Analogamente a quanto sopra non inseriamo l’ultima parte di questo Capitolo, quella della “controrivoluzione” dedicata ad una riflessione su un diverso modo di intendere il concetto di “Patria” e ad una rivisitazione dell’ideale comunista perchè, per quanto ricca di interessanti riflessioni, non ci è sembrata immediatamente riconducibile al tema della libertà. La stessa considerazione è valsa per i quattro Capitoli della seconda Appendice che contengono affascinanti ed eccentriche riflessioni su alcuni temi, a nostro avviso così distanti dal cuore del saggio da imporre, nostro malgrado e differentemente da quelli della prima Appendice, di essere semplicemente citati

Appendice II

Temi affrontati:

*   la forclusione (nella teoria psicoanalitica lacaniana indica l'assenza della funzione del Terzo nel rapporto tra soggetto e Altro) del concetto lacaniano di “grande Altro(vedi sopra) troppo frequentemente presente nel dibattito culturale inerente ai rapporti fra soggetti

*   il differente ruolo della vergogna e dello svergognamento nell’attuale comunicazione politica e nella cancel culture  (la pratica, diffusa soprattutto negli USA, di cancellare dalla memoria storica personaggi che hanno, tempi addietro, sostenuto idee o avuto comportamenti che, oggi, non sono più condivisibili)
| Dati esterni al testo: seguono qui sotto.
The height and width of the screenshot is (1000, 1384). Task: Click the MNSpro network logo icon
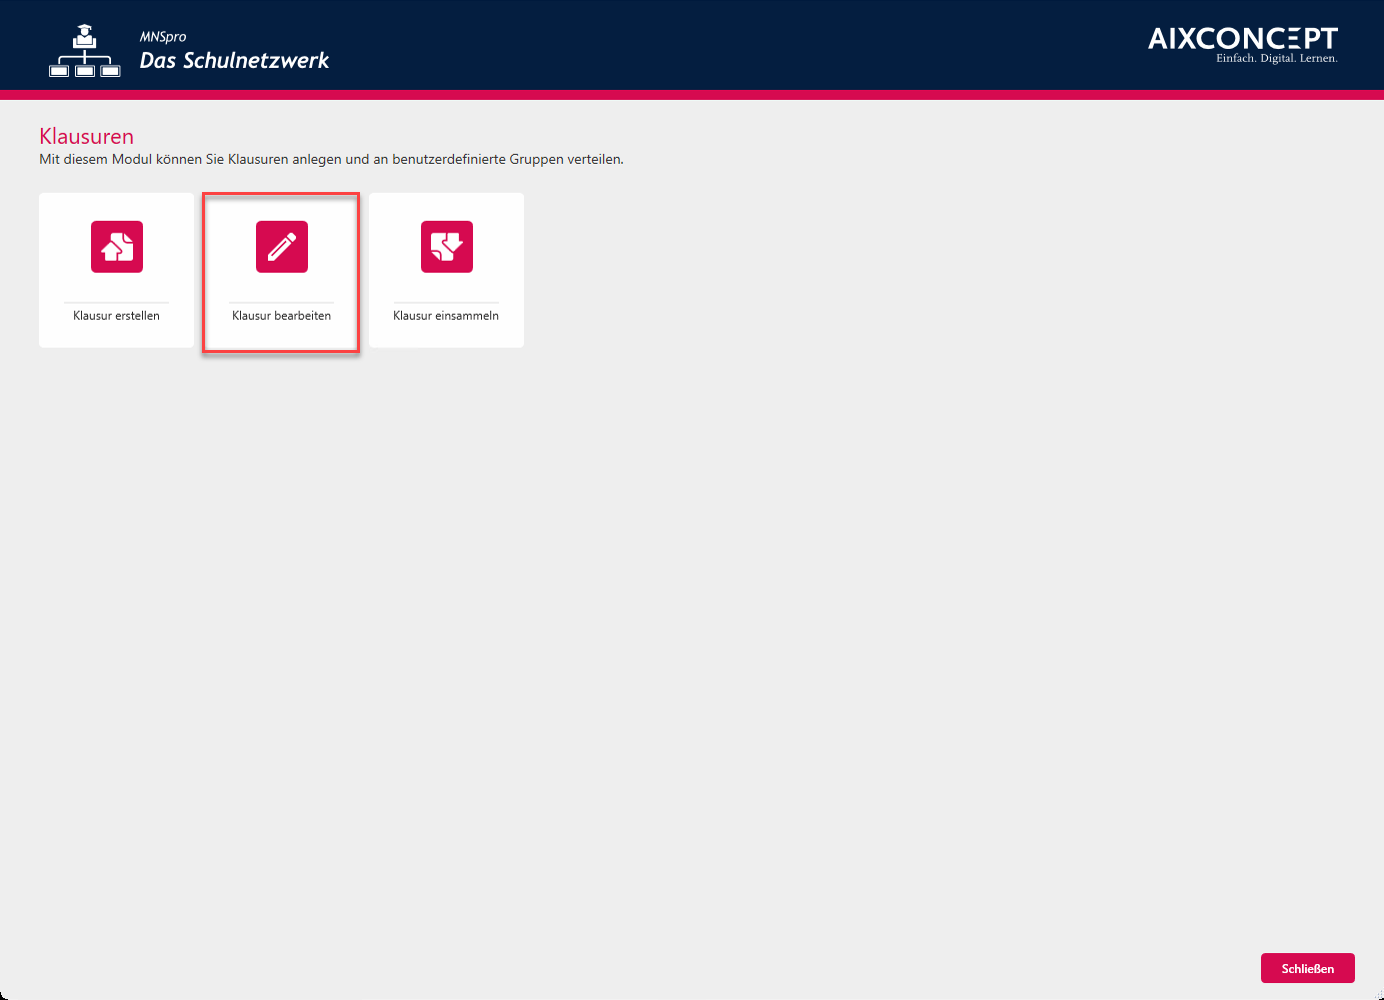[x=85, y=53]
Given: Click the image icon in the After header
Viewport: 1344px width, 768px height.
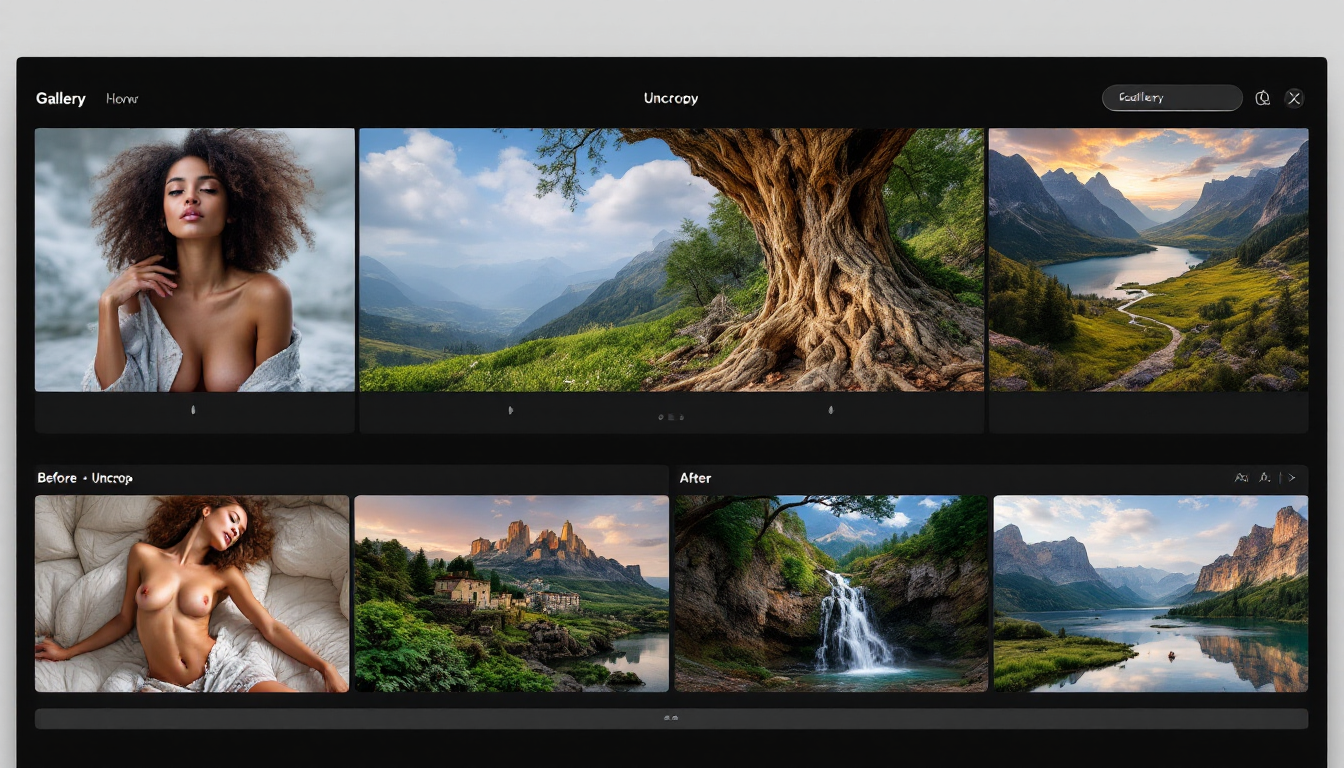Looking at the screenshot, I should click(x=1241, y=478).
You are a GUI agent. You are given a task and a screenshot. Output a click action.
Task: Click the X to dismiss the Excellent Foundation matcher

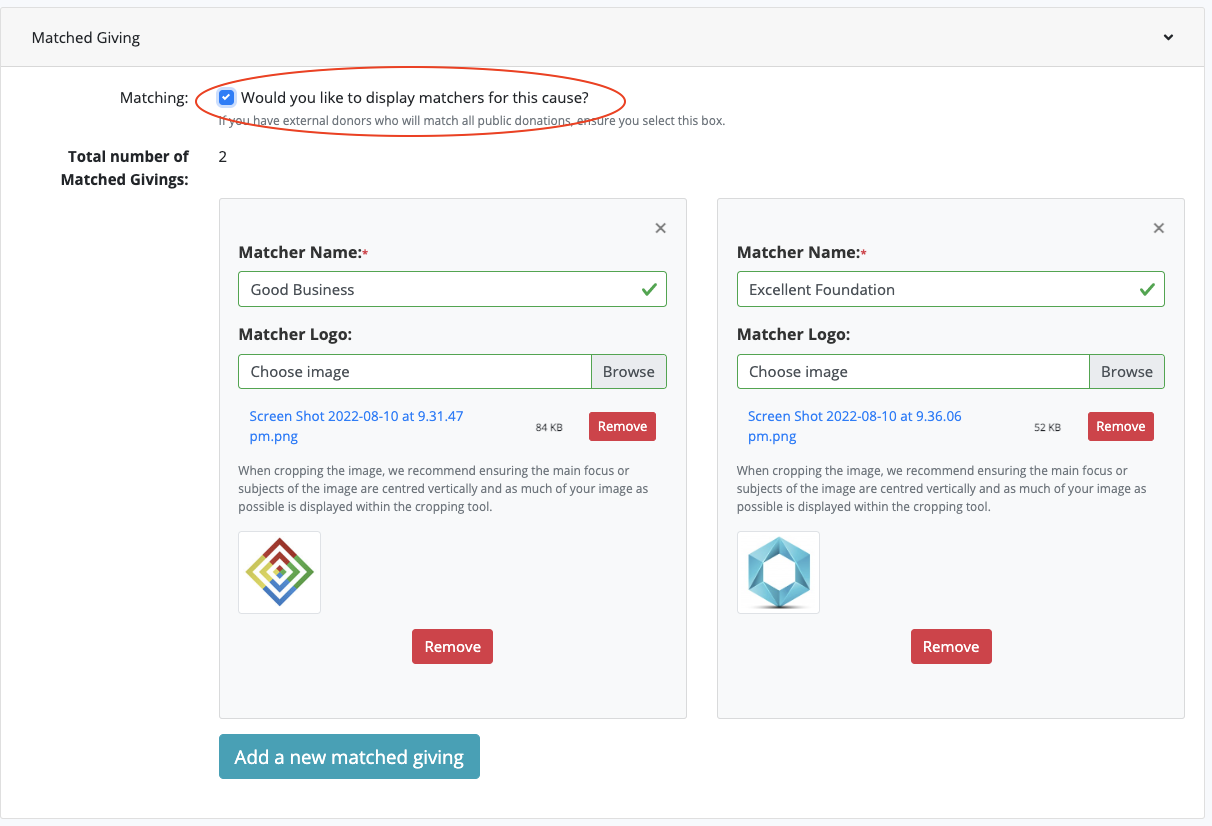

*   la prevenzione, diffusa soprattutto nei paesi non democratici, verso le forme d’arte definibili, spesso troppo genericamente, come postmoderno (termine usato a partire dagli anni ’60 del Novecento, inizialmente negli Stati Uniti e poi in Europa, per definire le varie tendenze in architettura, in letteratura, in movimenti culturali e nelle arti in genere caratterizzate dal rifiuto dell’ideale di progresso proprio del razionalismo novecentesco)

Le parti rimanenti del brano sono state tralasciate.